Along the route, P.G. Johnson earned achievements and accolades. He was the leading trainer at Belmont Park four times and at Aqueduct three times. In 1983, he won the coveted Saratoga training title, and had a winner at the Spa for 36 consecutive years (1968-2003). He upset Forego with Quiet Little Table in the 1977 Suburban Handicap (gr. I), and won the 1978 Brooklyn Handicap (gr. I) with Nasty and Bold.
Johnson captured 12 straight stakes races in which he entered a horse--a streak that began in 1978 and carried through to 1979. And in 1980, his charge Told set a world record for 1 1/16 miles on the turf at Penn National in 1:38.
Johnson was elected to racing's Hall of Fame in 1997. The honor was a tribute to the trainer's incredible consistency. He was enshrined without a dominating champion.

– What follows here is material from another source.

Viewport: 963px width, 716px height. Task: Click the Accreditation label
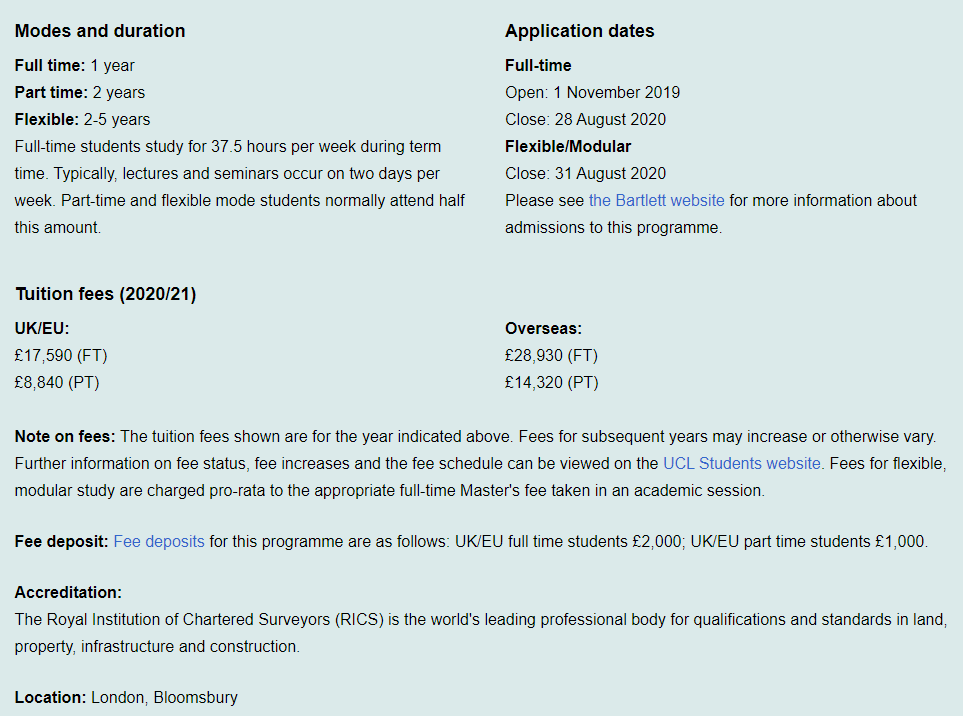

Instead of a Pegasus, he rose on the wings of a work ethic that woke him at 2:30 a.m. each morning as he walked a treadmill and watched tapes of races before heading to the barn.
As Johnson's stream of winners slowed, there were whispers around the racetrack that the old-time trainer was a step behind the modern era. Johnson responded by making the biggest noise of his career, winning the 2002 Breeders' Cup Classic (gr. I) with Volponi by 6 1/2 dominating lengths. Fittingly, the colt was a homebred.
With the passing of P.G. Johnson, at age 78, comes an irreplaceable loss to his family and racing. Hopefully, those who succeed him on the racetrack will be driven by a similar "sameness," striving constantly for their own "change for the better."PAUL VOLPONI is a New York correspondent for The Blood-Horse.